::: EXTRACTED DATA :::
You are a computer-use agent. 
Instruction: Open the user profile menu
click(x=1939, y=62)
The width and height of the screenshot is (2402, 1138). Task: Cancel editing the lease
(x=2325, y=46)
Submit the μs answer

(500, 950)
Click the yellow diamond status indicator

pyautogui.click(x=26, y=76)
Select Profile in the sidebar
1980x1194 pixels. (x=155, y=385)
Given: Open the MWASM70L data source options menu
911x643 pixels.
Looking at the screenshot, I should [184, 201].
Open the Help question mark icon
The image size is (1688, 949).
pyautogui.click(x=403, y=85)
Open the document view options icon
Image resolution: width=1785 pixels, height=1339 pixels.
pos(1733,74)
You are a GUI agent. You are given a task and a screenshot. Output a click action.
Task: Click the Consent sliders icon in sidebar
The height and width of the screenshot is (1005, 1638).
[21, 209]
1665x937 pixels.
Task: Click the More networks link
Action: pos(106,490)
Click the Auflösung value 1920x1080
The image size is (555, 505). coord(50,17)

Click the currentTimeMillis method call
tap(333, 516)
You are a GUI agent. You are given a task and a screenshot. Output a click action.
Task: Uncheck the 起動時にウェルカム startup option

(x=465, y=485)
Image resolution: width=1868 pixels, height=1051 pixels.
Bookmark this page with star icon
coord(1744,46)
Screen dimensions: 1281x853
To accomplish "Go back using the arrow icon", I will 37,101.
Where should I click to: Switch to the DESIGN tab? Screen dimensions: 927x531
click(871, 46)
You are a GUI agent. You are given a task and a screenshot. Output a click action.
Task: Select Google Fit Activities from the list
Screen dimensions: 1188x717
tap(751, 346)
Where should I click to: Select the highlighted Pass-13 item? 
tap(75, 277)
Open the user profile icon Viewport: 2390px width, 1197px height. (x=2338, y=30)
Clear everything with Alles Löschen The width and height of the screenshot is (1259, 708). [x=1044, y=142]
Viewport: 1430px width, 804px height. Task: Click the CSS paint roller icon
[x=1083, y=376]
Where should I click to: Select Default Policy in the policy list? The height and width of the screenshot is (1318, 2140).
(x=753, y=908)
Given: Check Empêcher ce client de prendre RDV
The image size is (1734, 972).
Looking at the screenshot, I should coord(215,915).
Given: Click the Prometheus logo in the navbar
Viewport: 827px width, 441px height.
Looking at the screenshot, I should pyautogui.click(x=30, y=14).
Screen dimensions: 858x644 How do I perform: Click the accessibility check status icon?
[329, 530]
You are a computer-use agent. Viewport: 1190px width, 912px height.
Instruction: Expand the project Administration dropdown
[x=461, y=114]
:::
INSTRUCTIONS TO FOLLOW:
If a line in the records includes "computer", it counts toward the total; report that total by itself.

FINAL ANSWER:
2